Setup. Consider a scalar system with horizon \(N = 2\):

\[x_{t+1} = a x_t + b u_t, \qquad t = 0, 1\]

The initial state \(x_0\) is a given constant. The decision variables are \(z = [x_1,\; x_2,\; u_0,\; u_1]^T \in \mathbb{R}^4\). The cost (with \(q > 0\), \(r > 0\)) is

\[J = \frac{1}{2}\bigl(q x_1^2 + q x_2^2 + r u_0^2 + r u_1^2\bigr).\]

This is a finite-horizon regulation problem with no terminal weight for simplicity. Everything here extends directly to the general \(A\), \(B\), \(W\), \(R\), \(W_f\) form from the slides once the scalar case is understood.


Exercise 1 — Build the QP

(a) Write \(J = \tfrac{1}{2} z^T H z\) for some \(4 \times 4\) matrix \(H\). What is \(H\)?

(b) The first dynamics step is \(x_1 = a x_0 + b u_0\). Rearrange this so all terms involving the decision variables \(z\) are on the left:

\[-x_1 + b u_0 = -a x_0.\]

Write this as the first row of a matrix equation \(Cz = d\), where \(C\) is \(2 \times 4\) and \(d \in \mathbb{R}^2\). (Fill in the four coefficients corresponding to \([x_1,\; x_2,\; u_0,\; u_1]\).)

(c) The second dynamics step is \(x_2 = a x_1 + b u_1\).

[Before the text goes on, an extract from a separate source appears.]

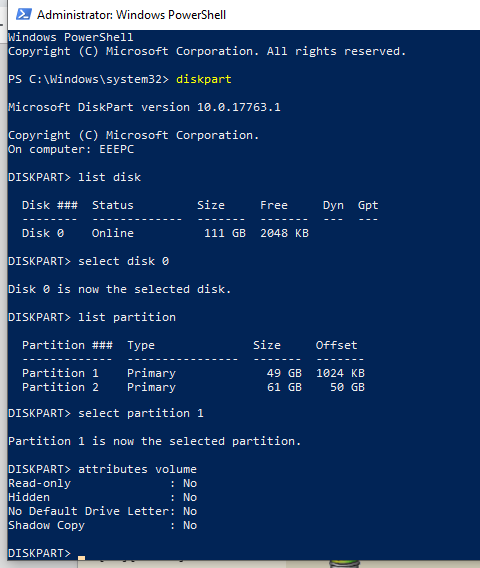480x568 pixels.
Task: Click the "No Default Drive Letter" attribute line
Action: (103, 511)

Rearrange and write it as the second row of \(Cz = d\).

(d) Write out the complete matrix \(C\) and vector \(d\) (which depends on the known constant \(x_0\)).

(a) The cost is a sum of independent squared terms: \[J = \frac{1}{2}(q x_1^2 + q x_2^2 + r u_0^2 + r u_1^2) = \frac{1}{2} z^T H z, \qquad H = \begin{bmatrix} q & 0 & 0 & 0 \\ 0 & q & 0 & 0 \\ 0 & 0 & r & 0 \\ 0 & 0 & 0 & r \end{bmatrix}.\]

There are no cross-terms because the cost penalizes each variable independently.

(b) Rearranging \(x_1 = ax_0 + bu_0\): \[-x_1 + bu_0 = -ax_0.\]

The row of \(C\) corresponding to this constraint has coefficients for \([x_1, x_2, u_0, u_1]\): \[\underbrace{[-1,\; 0,\; b,\; 0]}_{\text{row 1 of }C} \begin{bmatrix}x_1 \\ x_2 \\ u_0 \\ u_1\end{bmatrix} = \underbrace{-ax_0}_{d_1}.\]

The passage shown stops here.